— Begin —

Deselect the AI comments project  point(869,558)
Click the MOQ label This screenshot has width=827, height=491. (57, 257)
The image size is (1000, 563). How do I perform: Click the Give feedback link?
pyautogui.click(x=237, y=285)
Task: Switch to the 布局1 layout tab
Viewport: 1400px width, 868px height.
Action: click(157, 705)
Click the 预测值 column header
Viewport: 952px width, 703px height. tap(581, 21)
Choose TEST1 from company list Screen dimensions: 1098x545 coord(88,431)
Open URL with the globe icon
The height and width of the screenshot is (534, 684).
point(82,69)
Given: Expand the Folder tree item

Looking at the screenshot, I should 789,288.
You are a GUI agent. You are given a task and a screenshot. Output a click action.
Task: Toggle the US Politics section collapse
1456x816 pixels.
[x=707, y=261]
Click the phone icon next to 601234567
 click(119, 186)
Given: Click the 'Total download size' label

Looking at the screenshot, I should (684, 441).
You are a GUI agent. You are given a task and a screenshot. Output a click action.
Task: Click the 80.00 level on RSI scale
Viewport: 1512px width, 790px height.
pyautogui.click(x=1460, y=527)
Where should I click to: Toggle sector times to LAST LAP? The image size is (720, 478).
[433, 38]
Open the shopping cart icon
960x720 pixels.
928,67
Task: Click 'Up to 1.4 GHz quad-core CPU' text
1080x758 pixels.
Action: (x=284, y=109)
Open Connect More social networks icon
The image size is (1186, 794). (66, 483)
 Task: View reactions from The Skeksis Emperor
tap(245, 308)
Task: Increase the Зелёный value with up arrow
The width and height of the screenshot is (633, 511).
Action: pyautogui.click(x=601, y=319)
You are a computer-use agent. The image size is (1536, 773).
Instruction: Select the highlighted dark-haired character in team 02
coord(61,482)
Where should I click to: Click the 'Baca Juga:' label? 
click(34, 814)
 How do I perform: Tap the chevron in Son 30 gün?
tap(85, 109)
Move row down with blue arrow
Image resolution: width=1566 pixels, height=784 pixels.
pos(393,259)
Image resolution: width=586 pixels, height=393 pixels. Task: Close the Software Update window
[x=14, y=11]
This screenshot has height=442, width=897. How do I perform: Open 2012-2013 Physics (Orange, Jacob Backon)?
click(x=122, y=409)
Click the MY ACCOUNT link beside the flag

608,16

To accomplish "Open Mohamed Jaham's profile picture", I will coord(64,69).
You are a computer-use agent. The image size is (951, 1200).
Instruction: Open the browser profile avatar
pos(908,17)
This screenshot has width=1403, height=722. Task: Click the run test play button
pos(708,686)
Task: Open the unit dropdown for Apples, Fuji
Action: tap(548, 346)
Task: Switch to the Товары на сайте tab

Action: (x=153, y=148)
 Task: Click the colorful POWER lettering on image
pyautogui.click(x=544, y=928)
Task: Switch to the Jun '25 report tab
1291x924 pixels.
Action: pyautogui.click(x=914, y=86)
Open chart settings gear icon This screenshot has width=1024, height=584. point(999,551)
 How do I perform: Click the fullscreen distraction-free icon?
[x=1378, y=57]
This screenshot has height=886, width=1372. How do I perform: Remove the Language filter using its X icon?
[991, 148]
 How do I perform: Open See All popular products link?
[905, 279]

— End —

GOAL:
Can you reproduce all of the data above with every "How do I perform" changed to "How can I do" and everything else left as is?

EXERCISE SOLUTION:
Deselect the AI comments project  point(869,558)
Click the MOQ label This screenshot has width=827, height=491. (57, 257)
The image size is (1000, 563). How can I do: Click the Give feedback link?
pyautogui.click(x=237, y=285)
Task: Switch to the 布局1 layout tab
Viewport: 1400px width, 868px height.
Action: click(157, 705)
Click the 预测值 column header
Viewport: 952px width, 703px height. tap(581, 21)
Choose TEST1 from company list Screen dimensions: 1098x545 coord(88,431)
Open URL with the globe icon
The height and width of the screenshot is (534, 684).
point(82,69)
Given: Expand the Folder tree item

Looking at the screenshot, I should 789,288.
You are a GUI agent. You are given a task and a screenshot. Output a click action.
Task: Toggle the US Politics section collapse
1456x816 pixels.
[x=707, y=261]
Click the phone icon next to 601234567
 click(119, 186)
Given: Click the 'Total download size' label

Looking at the screenshot, I should (684, 441).
You are a GUI agent. You are given a task and a screenshot. Output a click action.
Task: Click the 80.00 level on RSI scale
Viewport: 1512px width, 790px height.
pyautogui.click(x=1460, y=527)
Where should I click to: Toggle sector times to LAST LAP? The image size is (720, 478).
[433, 38]
Open the shopping cart icon
960x720 pixels.
928,67
Task: Click 'Up to 1.4 GHz quad-core CPU' text
1080x758 pixels.
Action: (x=284, y=109)
Open Connect More social networks icon
The image size is (1186, 794). (66, 483)
 Task: View reactions from The Skeksis Emperor
tap(245, 308)
Task: Increase the Зелёный value with up arrow
The width and height of the screenshot is (633, 511).
Action: pyautogui.click(x=601, y=319)
You are a computer-use agent. The image size is (1536, 773).
Instruction: Select the highlighted dark-haired character in team 02
coord(61,482)
Where should I click to: Click the 'Baca Juga:' label? 
click(34, 814)
 How can I do: Tap the chevron in Son 30 gün?
tap(85, 109)
Move row down with blue arrow
Image resolution: width=1566 pixels, height=784 pixels.
pos(393,259)
Image resolution: width=586 pixels, height=393 pixels. Task: Close the Software Update window
[x=14, y=11]
This screenshot has height=442, width=897. How can I do: Open 2012-2013 Physics (Orange, Jacob Backon)?
click(x=122, y=409)
Click the MY ACCOUNT link beside the flag

608,16

To accomplish "Open Mohamed Jaham's profile picture", I will coord(64,69).
You are a computer-use agent. The image size is (951, 1200).
Instruction: Open the browser profile avatar
pos(908,17)
This screenshot has width=1403, height=722. Task: Click the run test play button
pos(708,686)
Task: Open the unit dropdown for Apples, Fuji
Action: tap(548, 346)
Task: Switch to the Товары на сайте tab

Action: (x=153, y=148)
 Task: Click the colorful POWER lettering on image
pyautogui.click(x=544, y=928)
Task: Switch to the Jun '25 report tab
1291x924 pixels.
Action: pyautogui.click(x=914, y=86)
Open chart settings gear icon This screenshot has width=1024, height=584. point(999,551)
 How can I do: Click the fullscreen distraction-free icon?
[x=1378, y=57]
This screenshot has height=886, width=1372. How can I do: Remove the Language filter using its X icon?
[991, 148]
 How can I do: Open See All popular products link?
[905, 279]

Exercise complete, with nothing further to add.